Beyin ve bağırsak arasındaki ilişki, depresyon, anksiyete ve Irritabl Bağırsak Sendromu (IBS) gibi birçok hastalığın tetikleyicisi olabiliyor. Bağırsak, beyinle hücre yapısı, sinir hücre sayısı ve reseptörleri bakımından ciddi benzerlikler gösteriyor ve bu iki organ arasındaki etkileşim, sağlık üzerinde önemli bir etki yaratıyor. Türk Gastroenteroloji Derneği (TGD) tarafından düzenlenen "41. Ulusal Gastroenteroloji Haftası"nda, beyin-bağırsak aksı ve IBS hakkında önemli açıklamalarda bulunan Prof. Dr. Ayhan Hilmi Çekin, bu ilişkiyi şu sözlerle açıkladı: “Stresten bağırsak çok etkileniyor, stresi üreten de beynimiz. Bağırsak sağlığı bozuksa, bunun beyin üzerinde de olumsuz etkileri olabiliyor. Bağırsaktaki mikrobiyotal, sindirim ve emilim bozuklukları, duygusal bozukluklara yol açabiliyor, bu da depresyon ve anksiyeteyi tetikliyor.”
Prof. Dr. Çekin, bağırsak sağlığının, beyinle karşılıklı bir etkileşim içinde olduğunu belirterek, “İkisi arasında her iki yöne giden bir ilişki var. Maalesef bunu ortadan kaldıramayız” dedi. Bağırsaklar, ikinci beyin olarak adlandırılırken, bu organın vücudun en önemli ve kritik organlarından biri olduğunu vurguladı.
İrritabl Bağırsak Sendromu (IBS) de kongrede önemli bir başlık oldu. Prof. Dr. Çekin, IBS'nin fonksiyonel bir bağırsak hastalığı olduğunu ve kişinin yaşam kalitesini ciddi şekilde bozduğunu söyledi. Hastalığın, karın ağrısı, ishal, kabızlık ve şişkinlik gibi belirtilerle seyrettiğini belirten Çekin, “Spastik kolon için ileri tetkiklere gerek yoktur. İşinin ehli bir gastroenterolog ile tanı konulabilir” dedi.

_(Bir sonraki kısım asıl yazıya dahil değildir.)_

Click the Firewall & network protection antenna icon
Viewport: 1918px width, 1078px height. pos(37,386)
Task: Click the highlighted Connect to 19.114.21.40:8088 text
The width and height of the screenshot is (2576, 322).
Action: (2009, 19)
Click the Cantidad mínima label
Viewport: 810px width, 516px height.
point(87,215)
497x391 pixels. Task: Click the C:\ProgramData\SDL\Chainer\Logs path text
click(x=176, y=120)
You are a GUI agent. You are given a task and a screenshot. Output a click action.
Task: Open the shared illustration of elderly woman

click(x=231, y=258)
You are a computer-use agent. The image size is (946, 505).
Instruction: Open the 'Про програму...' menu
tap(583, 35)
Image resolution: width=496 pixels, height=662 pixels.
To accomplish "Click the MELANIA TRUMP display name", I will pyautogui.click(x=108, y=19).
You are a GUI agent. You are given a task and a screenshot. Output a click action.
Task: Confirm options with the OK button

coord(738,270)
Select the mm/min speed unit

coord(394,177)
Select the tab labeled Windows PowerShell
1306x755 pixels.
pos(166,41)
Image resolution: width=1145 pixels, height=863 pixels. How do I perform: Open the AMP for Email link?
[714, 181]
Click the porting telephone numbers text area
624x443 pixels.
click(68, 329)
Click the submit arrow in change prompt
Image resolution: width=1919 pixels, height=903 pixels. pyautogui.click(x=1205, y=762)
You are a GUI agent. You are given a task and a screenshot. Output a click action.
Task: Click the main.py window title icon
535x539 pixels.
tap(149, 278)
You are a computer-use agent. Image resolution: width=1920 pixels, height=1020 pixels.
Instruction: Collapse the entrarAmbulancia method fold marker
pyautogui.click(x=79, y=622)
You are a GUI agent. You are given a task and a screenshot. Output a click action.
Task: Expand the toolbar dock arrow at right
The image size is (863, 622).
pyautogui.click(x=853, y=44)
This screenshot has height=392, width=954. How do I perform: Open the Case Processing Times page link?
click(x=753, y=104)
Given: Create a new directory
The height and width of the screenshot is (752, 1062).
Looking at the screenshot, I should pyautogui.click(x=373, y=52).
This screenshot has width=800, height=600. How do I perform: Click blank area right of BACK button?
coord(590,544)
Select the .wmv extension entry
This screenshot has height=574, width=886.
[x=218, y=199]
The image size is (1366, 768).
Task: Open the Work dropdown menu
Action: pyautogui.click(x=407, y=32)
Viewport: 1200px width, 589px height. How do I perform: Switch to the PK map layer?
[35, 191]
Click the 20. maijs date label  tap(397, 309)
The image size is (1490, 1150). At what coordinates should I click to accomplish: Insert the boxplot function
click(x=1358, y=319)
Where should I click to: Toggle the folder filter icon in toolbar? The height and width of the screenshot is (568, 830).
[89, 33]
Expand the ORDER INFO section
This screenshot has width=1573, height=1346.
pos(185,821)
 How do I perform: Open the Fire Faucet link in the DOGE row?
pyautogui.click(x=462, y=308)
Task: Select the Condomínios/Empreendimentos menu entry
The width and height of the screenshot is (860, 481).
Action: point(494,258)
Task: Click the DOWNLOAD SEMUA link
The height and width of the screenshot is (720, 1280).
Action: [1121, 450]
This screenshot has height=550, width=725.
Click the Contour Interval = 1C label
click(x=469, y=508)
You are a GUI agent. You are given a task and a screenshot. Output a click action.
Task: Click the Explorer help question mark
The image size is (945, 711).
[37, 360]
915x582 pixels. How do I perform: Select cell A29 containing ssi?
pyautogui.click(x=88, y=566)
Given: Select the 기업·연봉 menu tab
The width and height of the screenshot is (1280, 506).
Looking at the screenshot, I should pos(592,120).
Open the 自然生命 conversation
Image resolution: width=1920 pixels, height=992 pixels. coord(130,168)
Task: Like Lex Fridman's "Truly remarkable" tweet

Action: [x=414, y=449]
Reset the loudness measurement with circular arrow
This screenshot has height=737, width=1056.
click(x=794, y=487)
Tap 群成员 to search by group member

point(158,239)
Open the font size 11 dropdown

IBS'nin stresle bağlantılı bir hastalık olduğunu ve modern yaşamın etkisiyle arttığını ifade eden Çekin, Covid-19 sonrasında bu tür hastalıkların daha fazla görüldüğünü belirtti. Polikliniklere başvuran hastaların üçte birinin fonksiyonel hastalıklar nedeniyle geldiğini ekledi.